Mercy, a worse Taken for our generation

Score 4/10

mercy

Review

You already know the whole plot of Mercy from watching the trailer or knowing anything about the film. There are no surprises, there is no deeper analysis than what you would expect. It is not a woke movie, although there is a black police officer and all of the criminals shown in the movie are non-black.

If you are bored and want to watch a Chris Pratt movie, you can watch this and not totally hate your time, but I recommend you don’t.

Analysis

Chris Pratt is a detective, we are in a world that is exactly where we are going a few years in the future. Crime is rampant, the system can’t handle it, trials and the fake process that pro-crime judges have read into the law are destroying the United States. People who are obviously guilty are being released back into the streets to commit crime over and over again.

This has been revolutionarily fixed, not by removing the crazy amount of process the law requires, but by creating a whole new system, which is either replacing, or is running parallel to the old system. And this new system exists solely for murder and capital punishment. It is called the Mercy Court.

For [either all or only a portion of murder cases, the movie doesn’t make it clear], the perpetrator is, within minutes of being arrested, whisked off to sit in a chair at the Mercy Court. They are then put on trial by AI Judge Maddox. Maddox only takes cases when the initial probability of guilt is 97.5% or greater. You have 90 minutes to search through all the information Judge Maddox has at her disposal, which is virtually everything, and the accused can call whoever they want and that person is required to give truthful testimony. If you can point out information that reduces your probability of guilt lower than 92% then the Judge will release you.

This all explained in exposition during the first 10 or so minutes of the movie. Hearing this description one wonders why Judge Maddox could ever be considered to lower her probability of guilt if all the suspect has access to is the same information judge Maddox herself has, but whatever. Apparently Judge Maddox doesn’t really even look at all the information because Chris Pratt ends up being exonerated by video and location data Maddox already has access to.

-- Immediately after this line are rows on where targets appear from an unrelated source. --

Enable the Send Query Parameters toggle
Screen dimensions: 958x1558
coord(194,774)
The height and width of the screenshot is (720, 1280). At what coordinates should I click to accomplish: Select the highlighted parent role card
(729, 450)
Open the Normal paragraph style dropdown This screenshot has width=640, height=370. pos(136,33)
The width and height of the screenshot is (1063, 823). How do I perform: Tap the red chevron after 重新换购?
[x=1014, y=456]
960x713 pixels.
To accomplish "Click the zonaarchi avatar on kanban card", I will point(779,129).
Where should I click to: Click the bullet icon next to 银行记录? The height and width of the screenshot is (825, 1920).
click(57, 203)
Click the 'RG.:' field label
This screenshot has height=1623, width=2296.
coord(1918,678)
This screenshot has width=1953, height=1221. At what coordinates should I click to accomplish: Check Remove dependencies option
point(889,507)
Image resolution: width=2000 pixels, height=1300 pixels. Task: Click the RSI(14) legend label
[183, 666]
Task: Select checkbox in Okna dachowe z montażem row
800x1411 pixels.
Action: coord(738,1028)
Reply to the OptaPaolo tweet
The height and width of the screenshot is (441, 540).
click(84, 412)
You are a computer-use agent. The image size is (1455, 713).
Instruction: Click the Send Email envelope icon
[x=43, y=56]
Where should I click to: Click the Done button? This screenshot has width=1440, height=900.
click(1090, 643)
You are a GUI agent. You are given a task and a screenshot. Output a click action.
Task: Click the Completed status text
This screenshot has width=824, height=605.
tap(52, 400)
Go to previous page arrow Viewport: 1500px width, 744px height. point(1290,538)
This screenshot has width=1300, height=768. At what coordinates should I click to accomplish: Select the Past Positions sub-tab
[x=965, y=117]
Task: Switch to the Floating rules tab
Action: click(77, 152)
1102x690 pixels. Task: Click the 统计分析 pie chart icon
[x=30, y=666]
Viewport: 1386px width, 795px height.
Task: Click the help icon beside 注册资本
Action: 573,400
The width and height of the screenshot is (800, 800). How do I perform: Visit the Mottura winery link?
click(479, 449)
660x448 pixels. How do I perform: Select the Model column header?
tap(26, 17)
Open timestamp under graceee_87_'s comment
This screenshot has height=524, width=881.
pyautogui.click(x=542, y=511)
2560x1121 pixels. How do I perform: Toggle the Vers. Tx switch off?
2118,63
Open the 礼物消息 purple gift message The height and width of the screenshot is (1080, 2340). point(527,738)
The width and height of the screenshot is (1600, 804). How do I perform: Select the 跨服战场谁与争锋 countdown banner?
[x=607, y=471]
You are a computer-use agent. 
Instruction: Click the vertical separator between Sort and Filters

I like this movie because it shows an absolutely extreme over-correction to our current system, but in doing so, it shows how terrible our current system actually is. There is a middle ground where obviously guilty people aren’t allowed to sit out on bond or locked up on death row for years and get the whole expense of a jury trial to just prove what is already obvious. Instead of 90 minutes lets give defendants 90 days maximum. They are brought to trial in that time frame. Trial is in front of an impartial AI Judge. And the sentence will be imposed a few weeks after that. Maybe only do this in cases where guilt is obvious (i.e. the crime occurs on video or there is DNA evidence which would only exist if defendant is guilty). Great system. Only pro-crime losers will argue against this.

But Mercy does not present a reasonable alternative, it presents the absolute other side of the spectrum where people are executed within a few hours after the crime was committed and the process has a significant chance of condemning innocent people. Let’s meet in the middle and all be happy.